Finding a Technical Cofounder - jorde
http://alexeymk.com/finding-a-technical-co-founder-slides

======
joshklein
I think all these "learn to code" messages to MBAs get it wrong. It should be
"learn to think like a developer". An MBA should be able to determine the
screens his software might display (thereby specifying the functionality and,
loosely, the UI), then build a prototype in powerpoint if he must (heaven
forbid)!

Technical cofounders: if an MBA can't even build a clickable prototype in his
native language of PPT to sell you on his idea, run.

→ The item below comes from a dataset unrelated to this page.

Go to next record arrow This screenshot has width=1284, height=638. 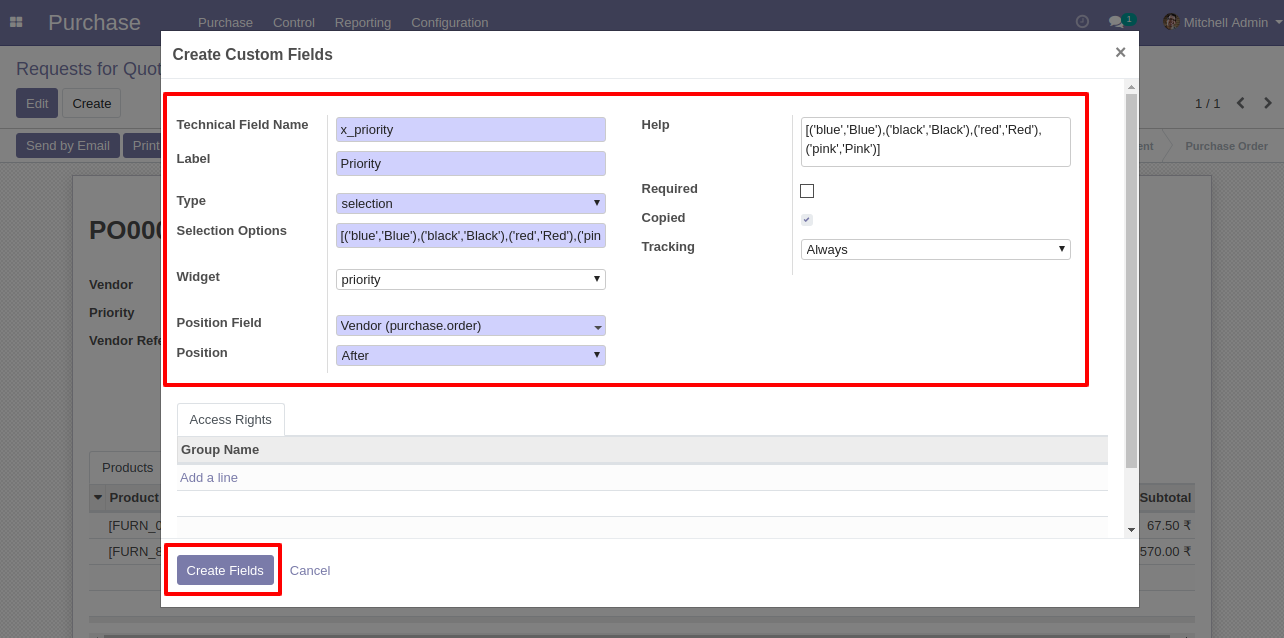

Not because he is
technically incompetent, but because he is an incompetent salesman.

But, more to the point, the concept that all you need is business acumen (MBA
founder) and technical acumen (technical founder) is unbelievably wrongheaded.
You need domain expertise. If you don't have it, you're probably working on
something any bunch of monkeys could make, MBA-type or technical-type
included.

Don't skip the part of the pitch where you have to say "why this management
team can successfully execute this idea." That's what the investors say they
look at, remember?

------
inuhj
The question I ask myself is why would you want a non-technical founder to
learn to code if they will never write production code? The encoded message in
most of the replies fall in to a few categories: 1) to understand the
technical feasibility of their vision and 2) as a way of showing initiative.

#2 is what code jockeys want to see and the natural way for a coder to measure
initiative is in lines of code. What non-technical founders don't seem to
realize is that you can begin building the product without writing code: \-
Make a landing page. \- Do A/B testing on marketing and company names. \- Talk
with customers. (this is huge) \- Weigh the pros and cons of different
business models. \- Tied in very closely with the above but plan features. \-
Do everything BUT the code.

In other words, execute.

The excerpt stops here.